Na nagraniach z wydarzenia widać, jak uczestniczący w nim posłowie Konfederacji stoją przy transparencie mającym przypominać bramę do niemieckiego obozu Auschwitz. Napis „Arbeit macht frei” (praca czyni wolnym) zastąpiono napisem „Szczepienie czyni wolnym”.

Pytany o ten protest w Radiu Zet, rzecznik rządu ocenił go jako „coś skandalicznego”. – To jest coś, co w debacie publicznej nie powinno mieć absolutnie miejsca. Jestem zszokowany tym, że osoby, które chlubią się często tym, że są znawcami historii Polski, chociażby XX w., mogą pod takim transparentem stanąć – grzmiał.

Na pytanie, czy mówi o Grzegorzu Braunie, Müller odparł: „Mówię między innym o Grzegorzu Braunie”.

– Mówię o wszystkich, którzy tam stali i mieli świadomość tego, pod jakim transparentem stoją. W kraju, który był dotknięty z jednej strony radzieckim, a z drugiej strony niemieckim okupantem, to nie powinno mieć miejsca. Po prostu wstyd mi za to, że polski parlamentarzysta mógł stanąć pod takim transparentem – powiedział rzecznik rządu warszawskiego.

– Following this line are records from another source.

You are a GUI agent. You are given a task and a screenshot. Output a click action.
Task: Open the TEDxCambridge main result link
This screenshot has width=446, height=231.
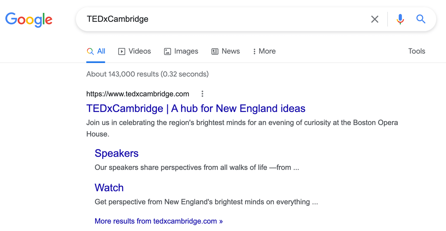coord(196,109)
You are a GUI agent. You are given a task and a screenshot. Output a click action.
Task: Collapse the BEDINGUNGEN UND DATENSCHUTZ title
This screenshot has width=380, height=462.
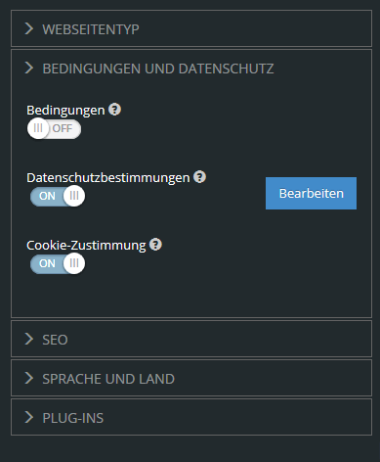pyautogui.click(x=158, y=69)
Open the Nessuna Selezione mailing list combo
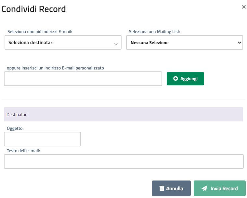Screen dimensions: 247x198 point(185,43)
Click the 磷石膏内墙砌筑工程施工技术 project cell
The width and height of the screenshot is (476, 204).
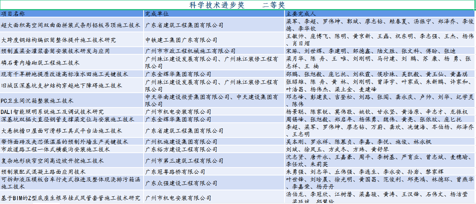click(x=72, y=63)
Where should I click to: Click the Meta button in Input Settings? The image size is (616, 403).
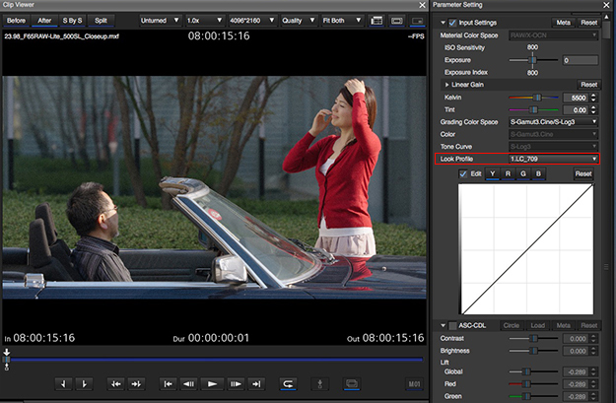tap(562, 23)
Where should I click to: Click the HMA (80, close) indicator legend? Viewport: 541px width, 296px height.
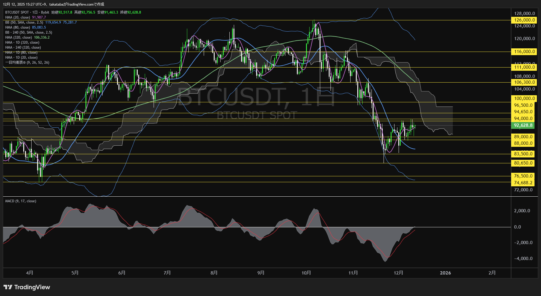click(x=18, y=27)
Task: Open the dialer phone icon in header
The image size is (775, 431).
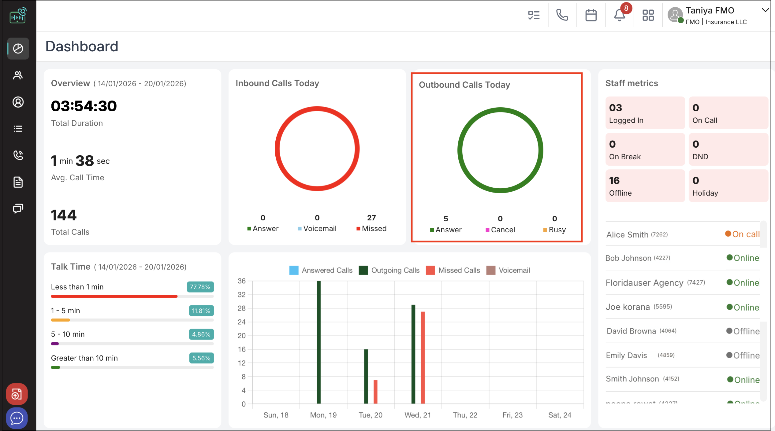Action: [562, 15]
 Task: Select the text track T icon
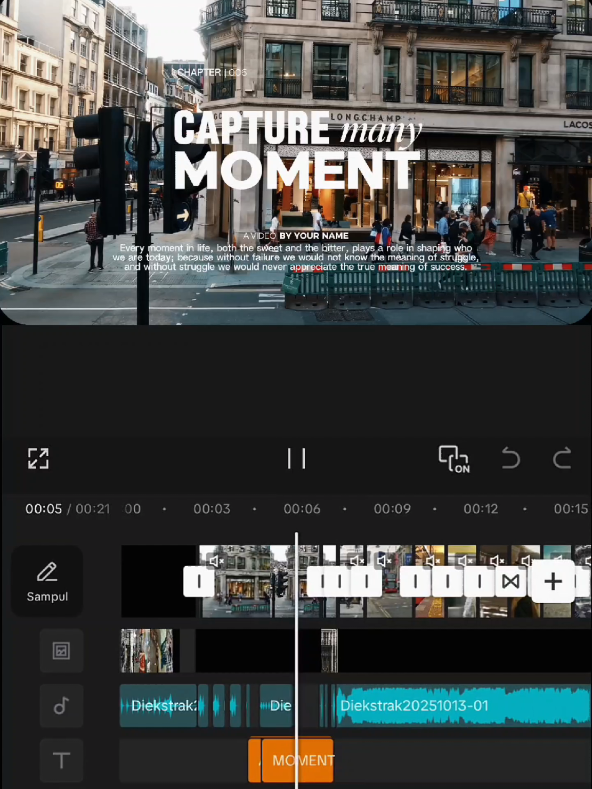click(61, 760)
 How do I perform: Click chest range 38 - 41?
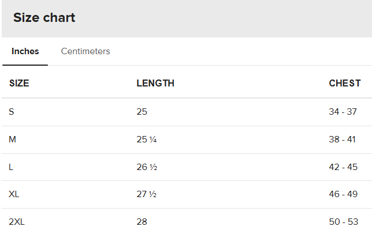click(342, 139)
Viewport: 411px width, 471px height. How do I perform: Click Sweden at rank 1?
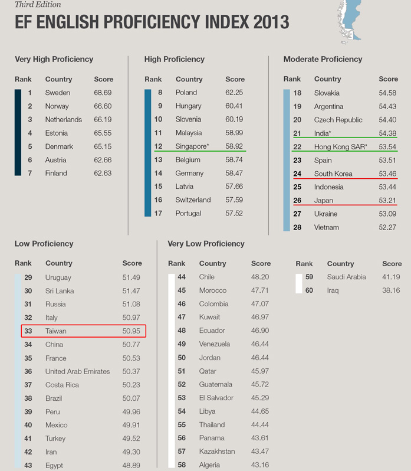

W rozmowie z Programem I PR do sprawy odniosła się też poseł PiS Joanna Lichocka.

– To jest oburzające i haniebne, że można się bawić tragedią i śmiercią milionów ludzi – oburzała się Lichocka. Jak dodała, „jest to przekroczeniem wszelkich granic”. Przypomniała również, że „do tej pory była w polskiej debacie publicznej pewnego rodzaju zasada, że się nie używa pamięci milionów zamordowanych w obozach koncentracyjnych ludzi do politycznej zabawy”.

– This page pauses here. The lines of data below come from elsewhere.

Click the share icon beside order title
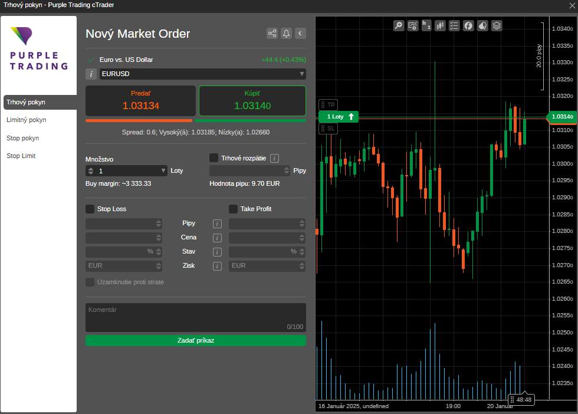coord(272,34)
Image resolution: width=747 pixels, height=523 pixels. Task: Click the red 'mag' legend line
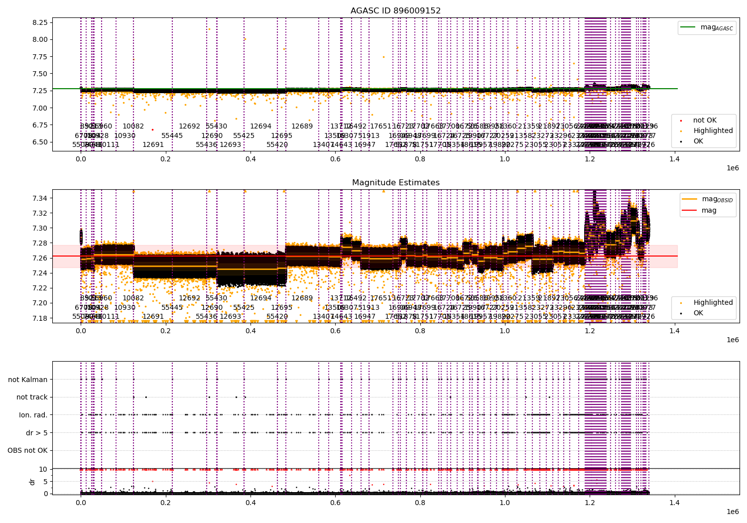click(x=689, y=210)
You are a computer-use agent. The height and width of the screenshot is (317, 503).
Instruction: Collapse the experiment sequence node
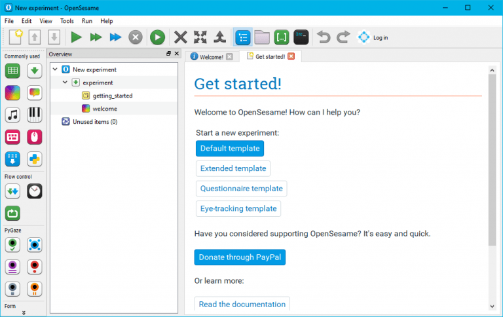65,83
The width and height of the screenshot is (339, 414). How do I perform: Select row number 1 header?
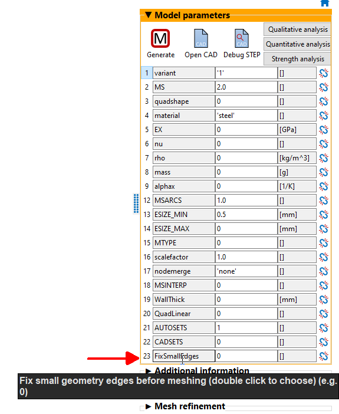tap(147, 73)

Lichocka wyjaśniła, że „oni zrobili to po to, abyśmy właśnie o tym teraz mówili, żeby było to szeroko komentowane”. Zauważyła, że w ten sposób chcą nagłośnić „swoją bardzo uderzającą w zdrowie i życie Polaków akcję polityczną” – czyli sprzeciw wobec segregacji sanitarnej, m.in. według projektu Hoca, pod którym Lichocka się podpisała.

– Boleję, że my w ogóle na ten temat musimy rozmawiać. Najlepiej byłoby to przemilczeć, ale z drugiej strony jest to robione przez posłów Rzeczypospolitej i to naprawdę zawstydzające – żaliła się.

Jak zaznaczyła, jest to „szokujące dla wszystkich tych, którzy stracili bliskich w obozach koncentracyjnych, a przecież to są miliony Polaków”. Przypomniała, że brat jej babci zginął w Mauthausen-Gusen. – Nie wyobrażam sobie, że można używać do gry politycznej tego typu rzeczy – twierdziła.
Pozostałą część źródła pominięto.